- **Provided entries**:
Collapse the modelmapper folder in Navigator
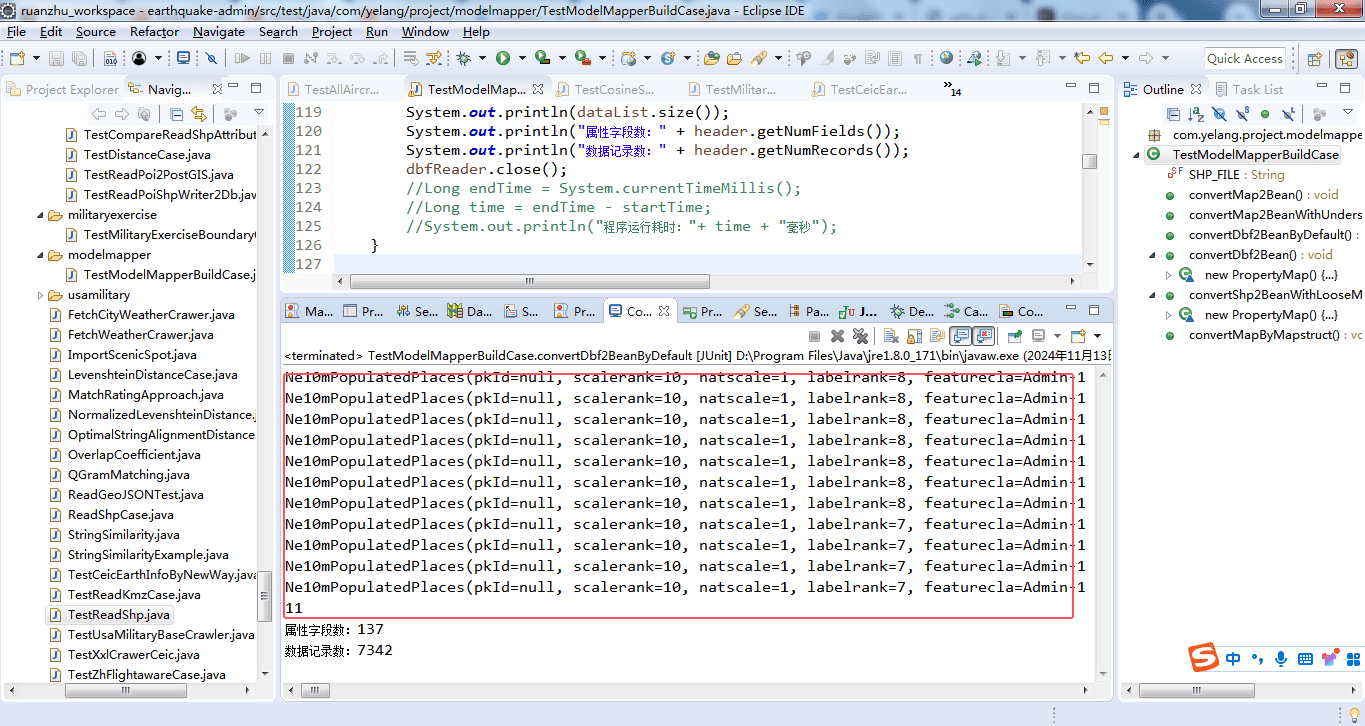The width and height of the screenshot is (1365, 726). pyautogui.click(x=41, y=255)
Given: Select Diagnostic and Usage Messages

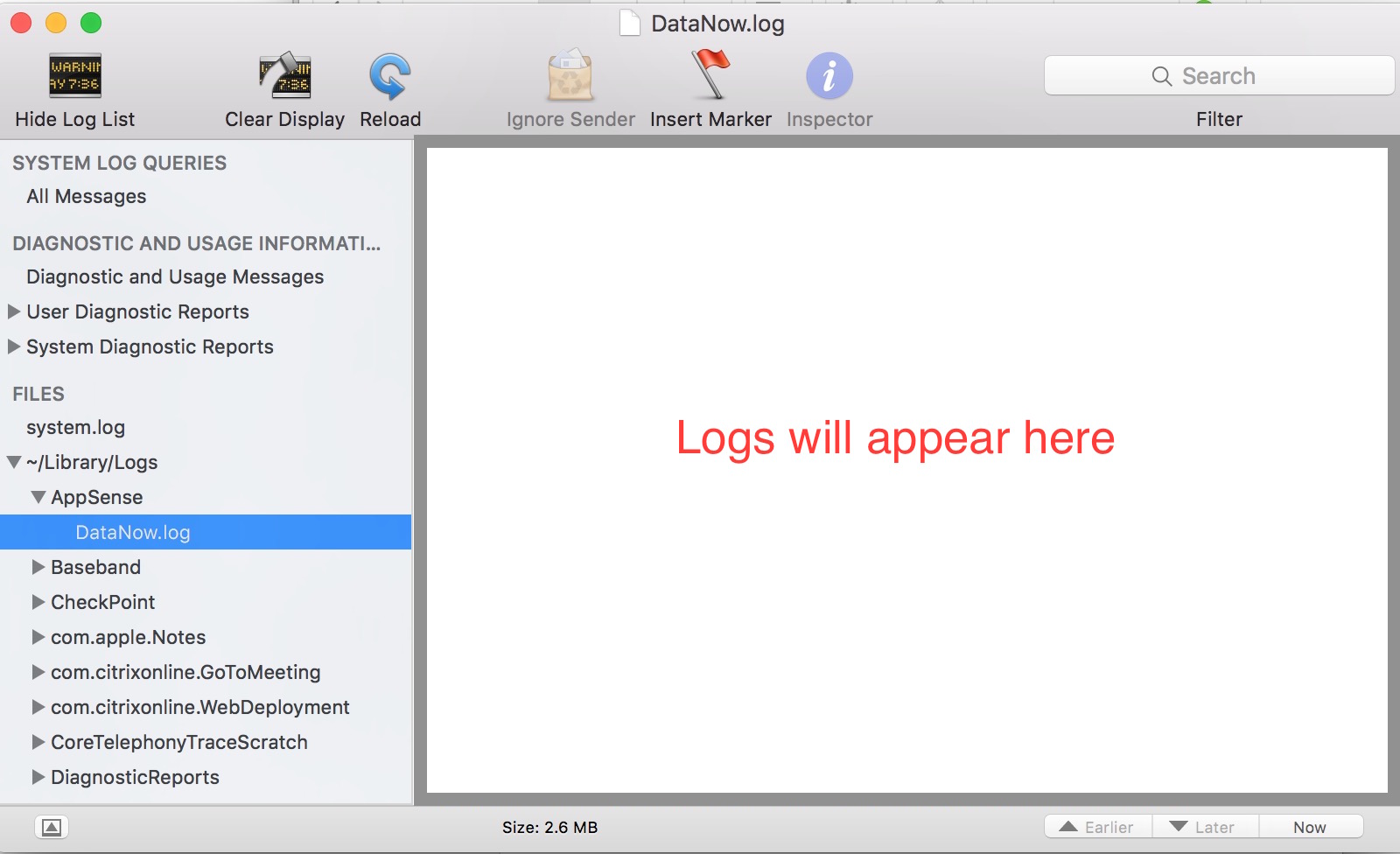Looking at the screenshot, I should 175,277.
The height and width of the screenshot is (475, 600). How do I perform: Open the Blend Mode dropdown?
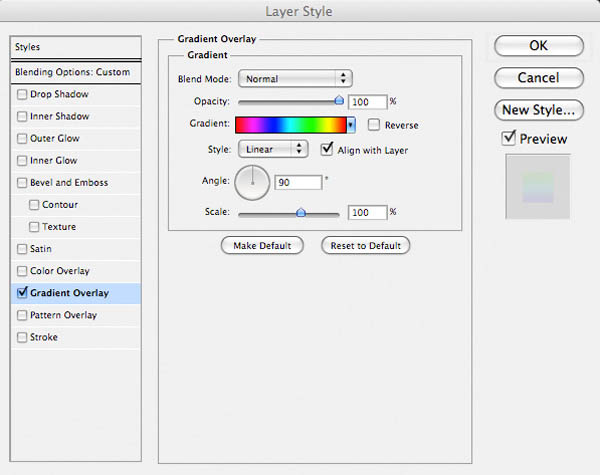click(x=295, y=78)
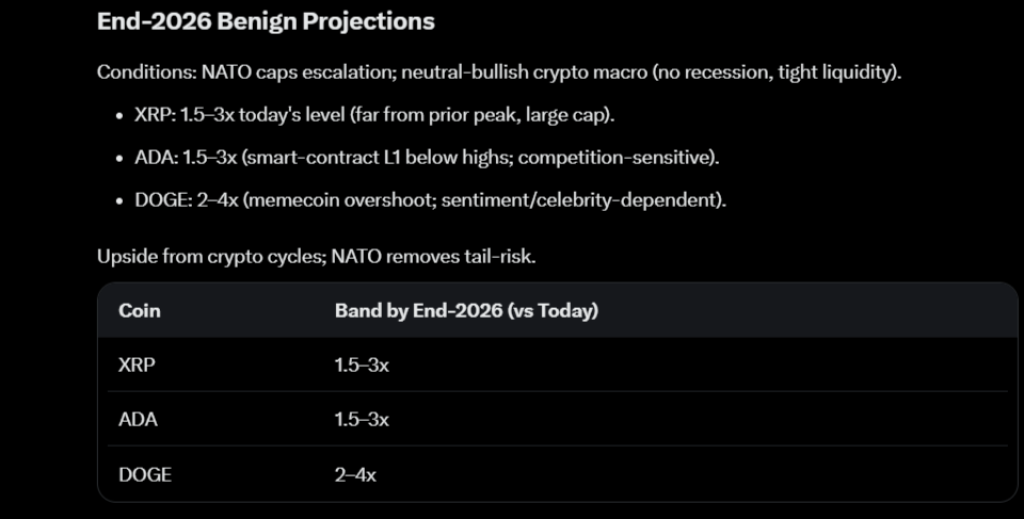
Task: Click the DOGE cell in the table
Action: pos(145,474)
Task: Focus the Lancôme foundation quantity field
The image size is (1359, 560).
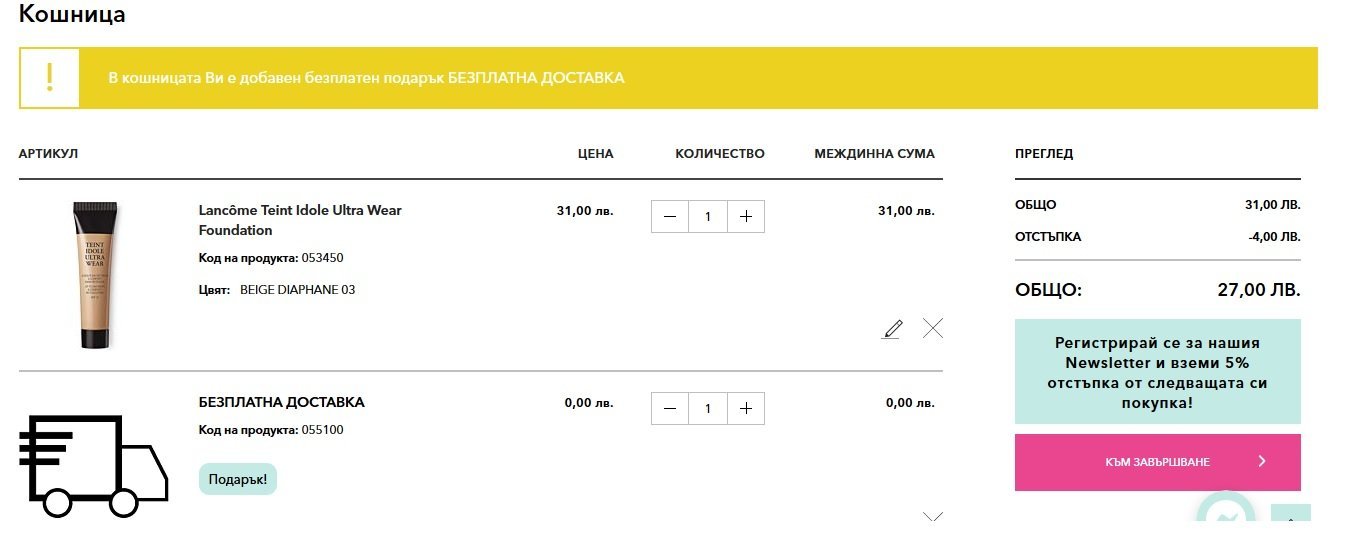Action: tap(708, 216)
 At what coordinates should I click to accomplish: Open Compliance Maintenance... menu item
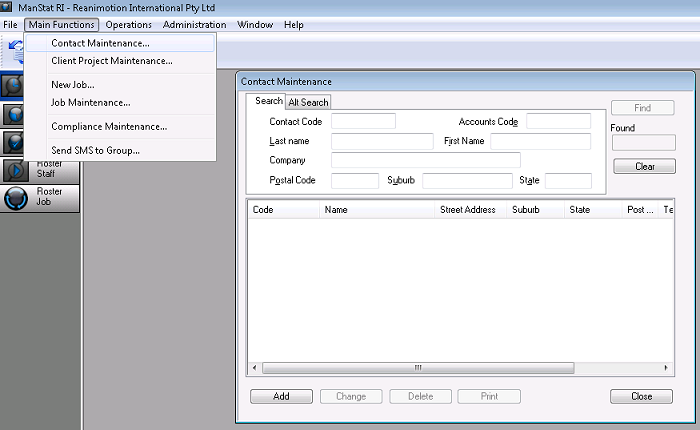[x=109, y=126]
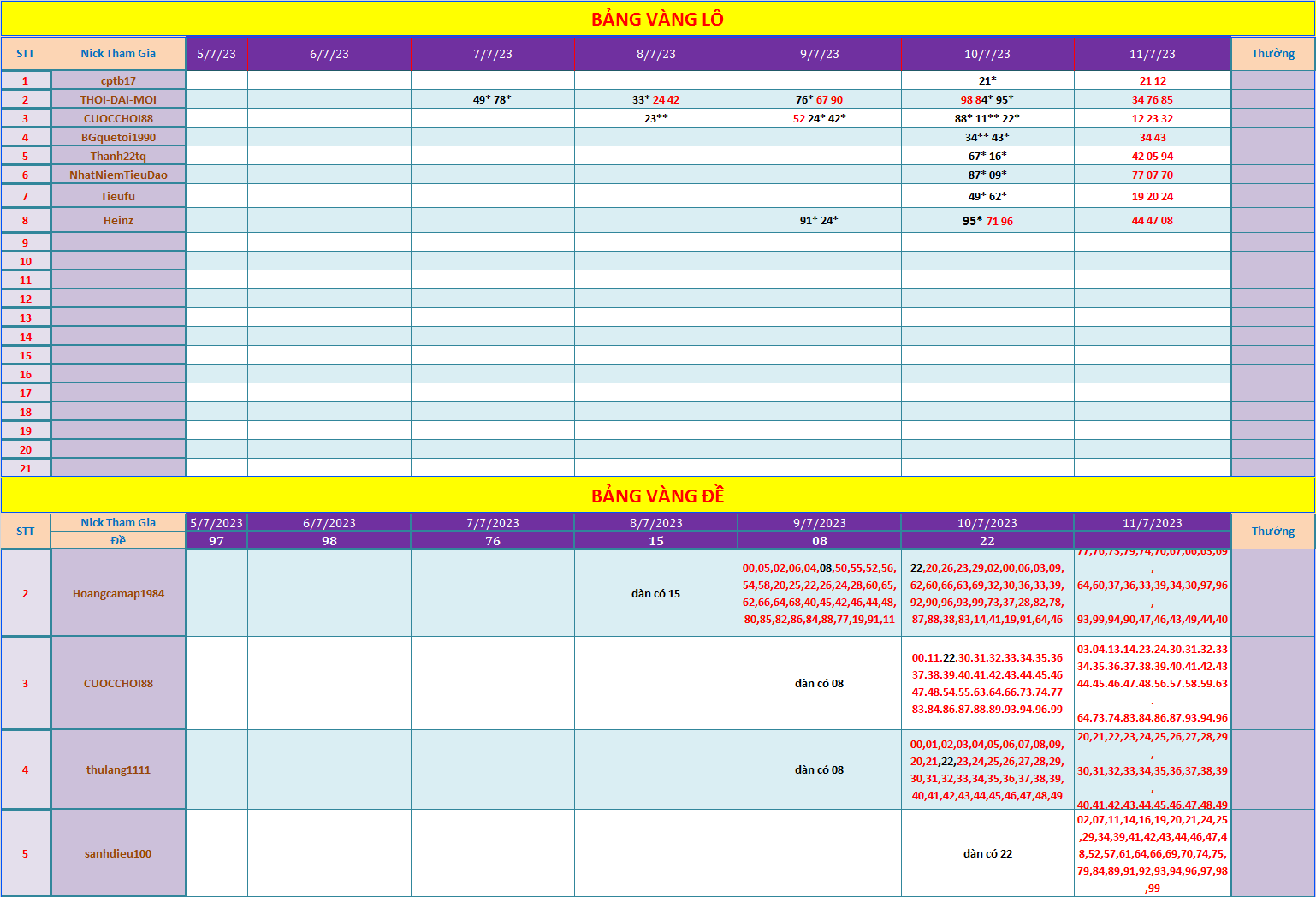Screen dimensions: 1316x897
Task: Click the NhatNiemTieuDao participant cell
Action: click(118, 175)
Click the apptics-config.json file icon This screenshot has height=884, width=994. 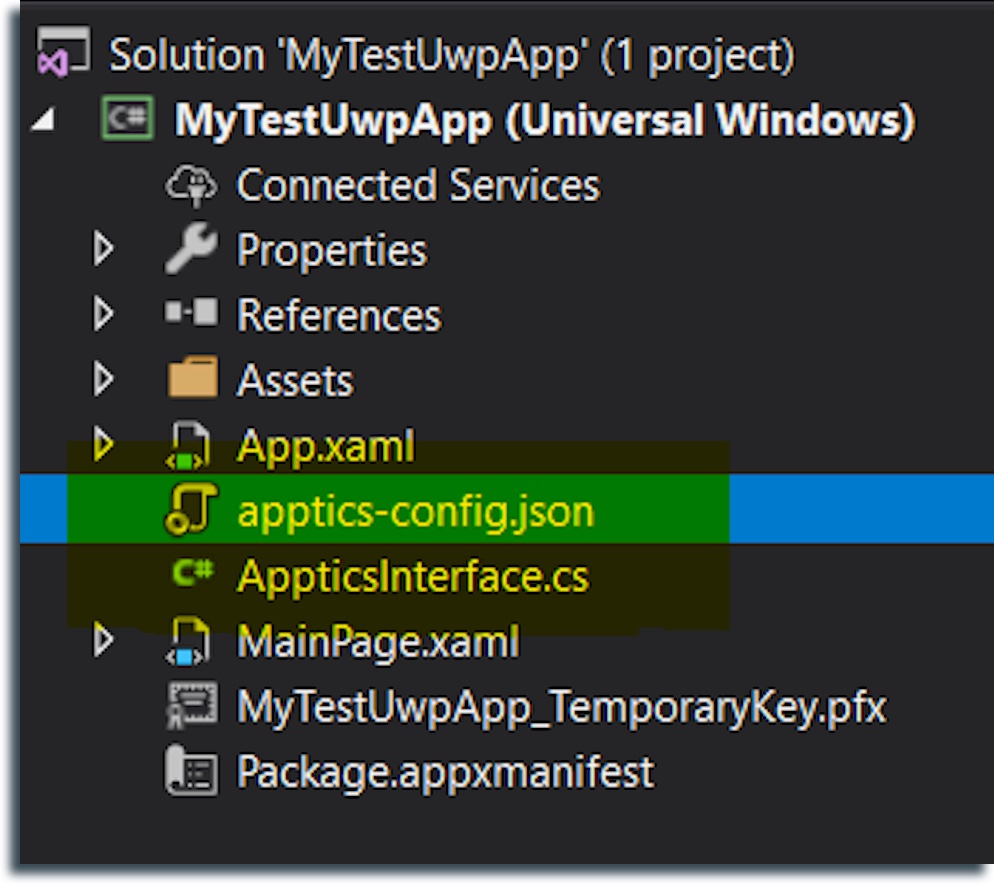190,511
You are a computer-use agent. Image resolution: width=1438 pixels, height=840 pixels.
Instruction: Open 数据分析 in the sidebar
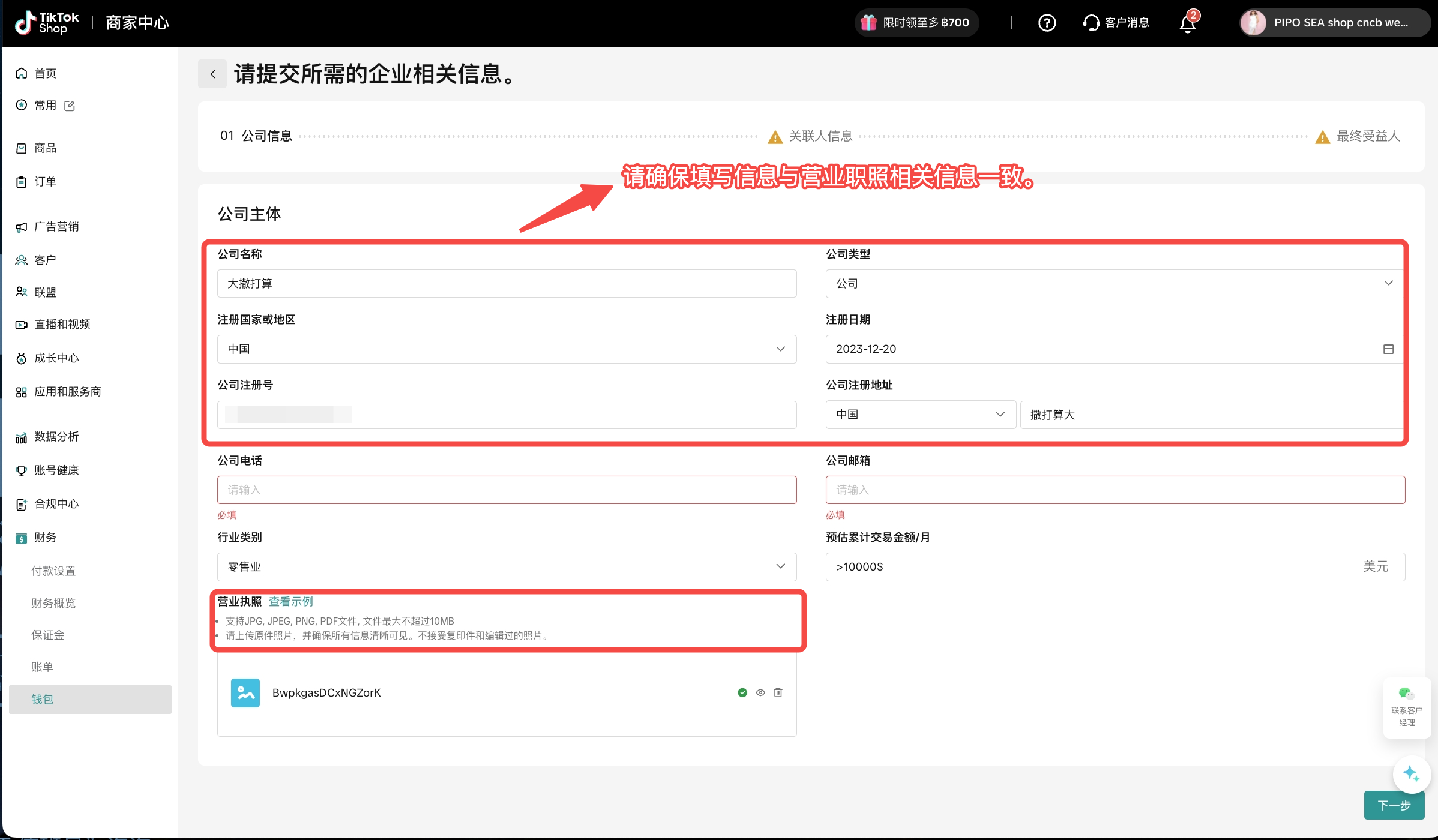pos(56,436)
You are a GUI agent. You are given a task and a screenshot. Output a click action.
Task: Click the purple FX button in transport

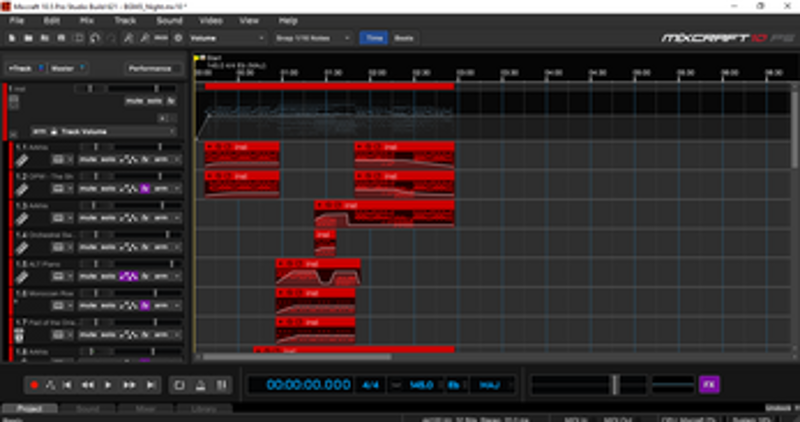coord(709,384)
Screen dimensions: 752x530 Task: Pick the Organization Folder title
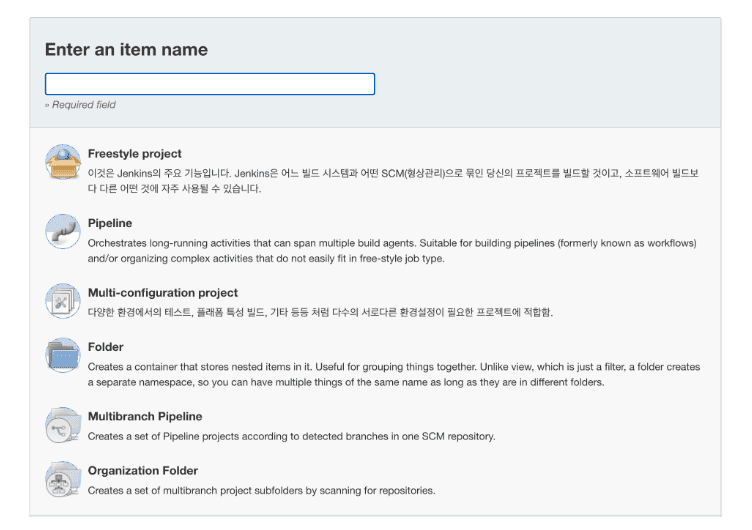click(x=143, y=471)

- **Task requirements**:
Find every line in the material above that contains the string "agent" and copy each one. Case counts.

- **Complete answer**:
You are a computer-use agent. Image resolution: width=1438 pixels, height=840 pixels.
You are a GUI agent. You are given a task and a screenshot. Output a click action.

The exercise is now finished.